◆ **Exercise details**: Take the lines from the line containing "Screen dimensions: 344x261" through the end of the entries and output them exactly, with no pictures and nothing more.

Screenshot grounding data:
--- --- ---
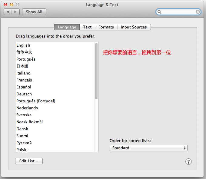206x179 pixels.
Task: Click the language list scrollbar
Action: [x=96, y=71]
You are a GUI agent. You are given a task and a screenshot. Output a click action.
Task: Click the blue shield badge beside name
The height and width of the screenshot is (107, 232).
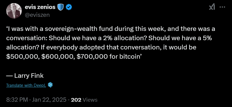60,7
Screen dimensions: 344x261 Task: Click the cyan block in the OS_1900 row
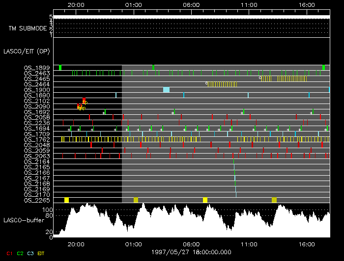click(166, 90)
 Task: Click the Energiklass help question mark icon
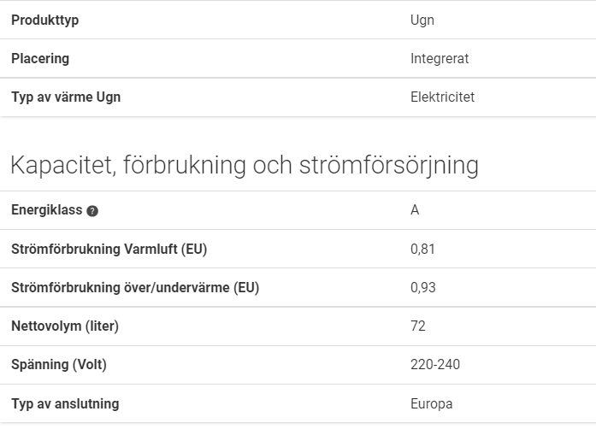pyautogui.click(x=92, y=211)
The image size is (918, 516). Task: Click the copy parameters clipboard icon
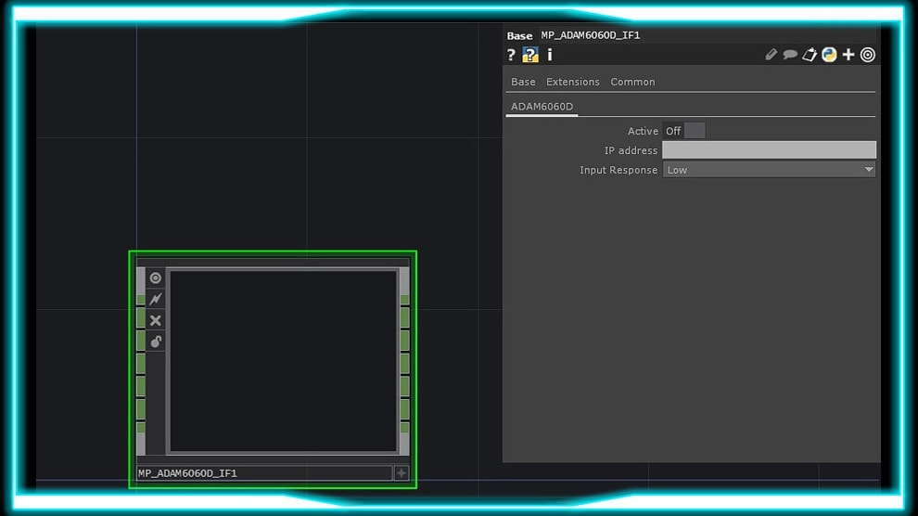pyautogui.click(x=810, y=56)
--- --- ---
◆ **Result for this task**:
Screen dimensions: 344x261 Task: Click the cyan block in the OS_1900 row
click(166, 90)
 Task: Click the Energiklass help question mark icon
pyautogui.click(x=92, y=211)
The image size is (918, 516). Task: Click the copy parameters clipboard icon
pyautogui.click(x=810, y=56)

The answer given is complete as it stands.